Помимо «полномочных народных представителей» в состав делегации входили девять морских и армейских офицеров во главе с адмиралом Василием Альтфатером; среди них был и подполковник Фокке, который позднее написал воспоминания, являющиеся ценным источником информации. Эти люди имели несчастье оказаться в крайне двусмысленном и унизительном положении. Не по своей воле оставившие свои посты, будучи фактически оторванными от выполнения своих обязанностей, они были принуждены давать советы и консультации военно-технического характера правительству, которое, по их мнению, готово было пожертвовать территорией России ради заключения мира любой ценой. Они ехали как овцы на заклание; в их душах была пустота и горечь от осознания того, что они фактически участвуют в предательстве своей страны. Однако позднее, когда они увидели, как Иоффе и Каменев ведут на переговорах настоящий бой с противоположной стороной, их отношение к новой власти несколько смягчилось; офицеры стали работать с энтузиазмом. Троцкий даже сказал об Альтфатере, что «в вопросах мира он более большевик, чем сами большевики».

_СОХРАНЁННЫЕ МАТЕРИАЛЫ_:
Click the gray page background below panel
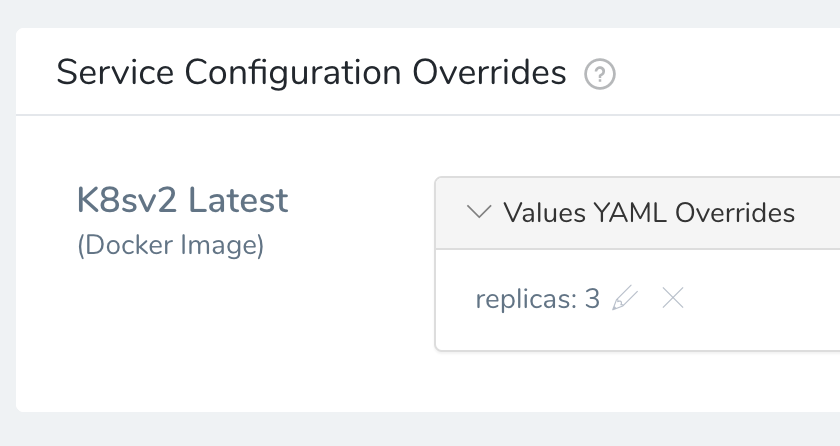Screen dimensions: 840x446 (x=420, y=429)
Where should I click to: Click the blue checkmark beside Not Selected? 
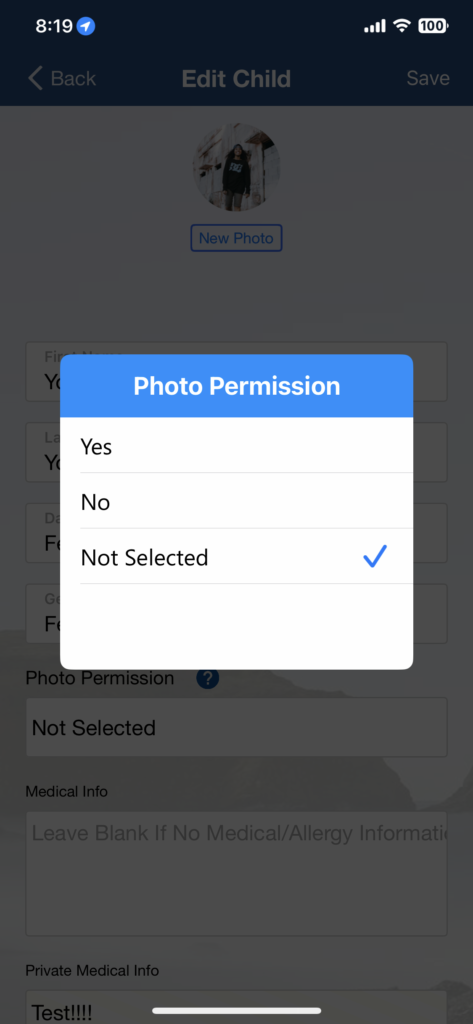coord(375,556)
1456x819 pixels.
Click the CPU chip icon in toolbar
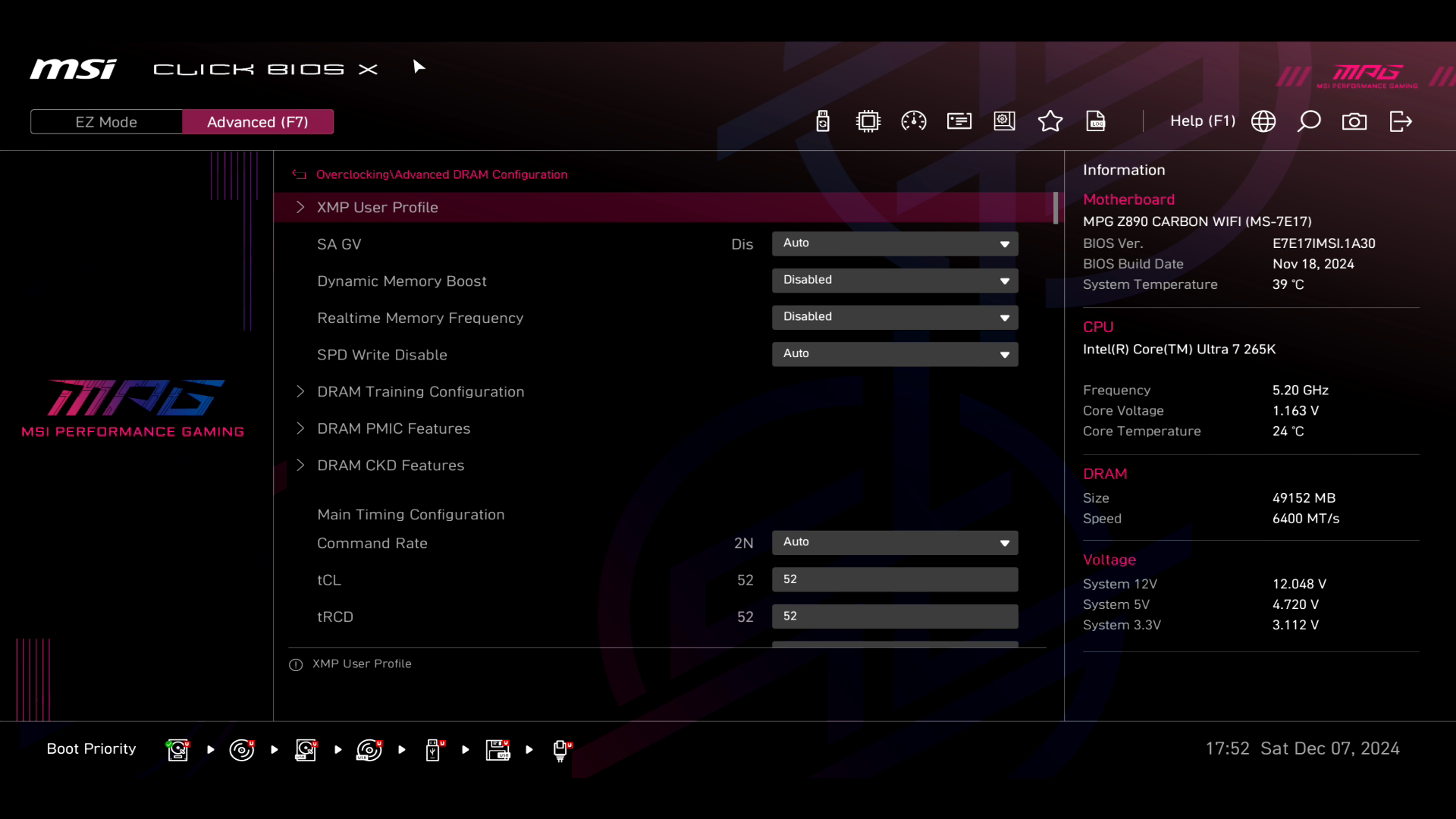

_ЧТО НУЖНО СДЕЛАТЬ_:
a. Кто, согласно отрывку об офицерах в составе мирной делегации, возглавлял группу из девяти морских и армейских офицеров?
b. Напишите продолжение отрывка об офицерах мирной делегации, начиная сразу после его последнего предложения.
Материалы для этой работы не понадобятся.

_ОТВЕТЫ ПО ЗАДАНИЯМ_:
a. Адмирал Василий Альтфатер.

b.
...
В соответствии с правилами «революционного этикета» представителям народа отдавалось предпочтение по сравнению с военными специалистами; так, матрос Олич сидел за столом на одном из самых почетных мест, а адмирал Альтфатер занимал во время еды место в прихожей. Все это придавало всей процедуре определенную пикантность. Сидящий напротив Гофмана рабочий представитель Обухов явно терялся, глядя на приборы рядом с тарелкой.
Он пытался подхватить еду с тарелки то одним, то другим прибором; постоянно пользовался только вилкой, применяя ее в качестве зубочистки. Но наиболее колоритной фигурой из представителей народа был старый крестьянин Сташков. Он преодолел первоначальную стеснительность и уже вполне освоился, откровенно радуясь и наслаждаясь происходящим. Будет что рассказать в родной деревне! Он весело смеялся, тряся седыми волосами и стараясь вытряхнуть куски еды, застрявшие в его всклоченной, нерасчесанной бороде. Особенно ему нравилось вино, от которого он никогда не отказывался; он вызвал улыбку даже на каменных лицах немцев, когда серьезно, по-деловому спросил принца Эрнста фон Гогенлоха: «Какое крепче? Красное или белое? Мне все равно, что пить, главное, чтобы крепкое было». К концу приема лицо Сташкова, и так не бледное от природы, просто пылало; было ясно, что это пожилое добродушное лицо принадлежит члену «красной» делегации.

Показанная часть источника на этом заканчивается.